(Stored data entries)
* * *

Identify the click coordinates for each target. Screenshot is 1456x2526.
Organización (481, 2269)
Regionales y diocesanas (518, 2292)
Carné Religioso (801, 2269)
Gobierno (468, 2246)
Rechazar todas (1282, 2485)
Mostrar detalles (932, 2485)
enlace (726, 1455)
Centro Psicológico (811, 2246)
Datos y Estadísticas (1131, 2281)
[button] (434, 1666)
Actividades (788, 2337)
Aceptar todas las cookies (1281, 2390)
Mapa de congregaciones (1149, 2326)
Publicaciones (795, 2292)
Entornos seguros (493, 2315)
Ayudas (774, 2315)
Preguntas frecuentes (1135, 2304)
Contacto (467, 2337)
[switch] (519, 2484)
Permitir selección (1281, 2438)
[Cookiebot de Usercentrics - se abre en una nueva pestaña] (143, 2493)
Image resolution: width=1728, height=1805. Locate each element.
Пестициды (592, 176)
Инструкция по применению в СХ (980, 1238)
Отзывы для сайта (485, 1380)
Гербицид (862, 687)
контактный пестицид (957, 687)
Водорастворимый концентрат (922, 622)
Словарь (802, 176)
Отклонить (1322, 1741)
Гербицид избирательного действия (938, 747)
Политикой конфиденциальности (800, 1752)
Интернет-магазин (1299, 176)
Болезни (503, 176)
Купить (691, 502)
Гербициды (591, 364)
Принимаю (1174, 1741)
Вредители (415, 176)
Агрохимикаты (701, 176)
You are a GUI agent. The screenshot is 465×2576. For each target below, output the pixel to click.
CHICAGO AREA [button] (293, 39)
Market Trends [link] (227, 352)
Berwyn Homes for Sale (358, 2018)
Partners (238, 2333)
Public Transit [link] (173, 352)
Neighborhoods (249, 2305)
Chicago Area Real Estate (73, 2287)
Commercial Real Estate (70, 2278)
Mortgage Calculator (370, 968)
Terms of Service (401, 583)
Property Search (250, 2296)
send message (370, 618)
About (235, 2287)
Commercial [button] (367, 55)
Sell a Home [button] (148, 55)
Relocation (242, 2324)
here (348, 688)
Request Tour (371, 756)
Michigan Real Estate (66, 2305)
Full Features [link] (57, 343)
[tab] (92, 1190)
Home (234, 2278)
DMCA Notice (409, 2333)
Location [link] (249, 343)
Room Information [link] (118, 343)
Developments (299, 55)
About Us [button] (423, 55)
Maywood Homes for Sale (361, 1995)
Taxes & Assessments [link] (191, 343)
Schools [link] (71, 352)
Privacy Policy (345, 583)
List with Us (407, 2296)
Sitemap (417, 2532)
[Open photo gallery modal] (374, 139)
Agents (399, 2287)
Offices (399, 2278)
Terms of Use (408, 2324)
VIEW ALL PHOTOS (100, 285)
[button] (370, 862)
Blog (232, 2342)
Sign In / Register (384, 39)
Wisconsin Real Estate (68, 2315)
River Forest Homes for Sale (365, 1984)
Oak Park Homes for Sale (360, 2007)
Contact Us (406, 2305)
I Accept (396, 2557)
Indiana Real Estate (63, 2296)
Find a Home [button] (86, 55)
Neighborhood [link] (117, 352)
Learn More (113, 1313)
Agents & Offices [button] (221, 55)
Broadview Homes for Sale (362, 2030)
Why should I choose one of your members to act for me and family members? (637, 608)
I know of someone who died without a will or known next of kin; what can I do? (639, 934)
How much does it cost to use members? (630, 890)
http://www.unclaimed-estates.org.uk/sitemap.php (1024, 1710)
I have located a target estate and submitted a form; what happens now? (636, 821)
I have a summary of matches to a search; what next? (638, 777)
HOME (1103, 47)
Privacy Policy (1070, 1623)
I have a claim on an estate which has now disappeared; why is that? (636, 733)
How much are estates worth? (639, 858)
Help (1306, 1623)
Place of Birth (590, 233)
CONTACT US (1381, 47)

* * *

- [Action item]:
In the entries above, take the line containing "Sign In / Register (384, 39)" and each later line through the last, and repeat them exactly. Output nothing else.

- [Solution for this task]:
Sign In / Register (384, 39)
Wisconsin Real Estate (68, 2315)
River Forest Homes for Sale (365, 1984)
Oak Park Homes for Sale (360, 2007)
Contact Us (406, 2305)
I Accept (396, 2557)
Indiana Real Estate (63, 2296)
Find a Home [button] (86, 55)
Neighborhood [link] (117, 352)
Learn More (113, 1313)
Agents & Offices [button] (221, 55)
Broadview Homes for Sale (362, 2030)
Why should I choose one of your members to act for me and family members? (637, 608)
I know of someone who died without a will or known next of kin; what can I do? (639, 934)
How much does it cost to use members? (630, 890)
http://www.unclaimed-estates.org.uk/sitemap.php (1024, 1710)
I have located a target estate and submitted a form; what happens now? (636, 821)
I have a summary of matches to a search; what next? (638, 777)
HOME (1103, 47)
Privacy Policy (1070, 1623)
I have a claim on an estate which has now disappeared; why is that? (636, 733)
How much are estates worth? (639, 858)
Help (1306, 1623)
Place of Birth (590, 233)
CONTACT US (1381, 47)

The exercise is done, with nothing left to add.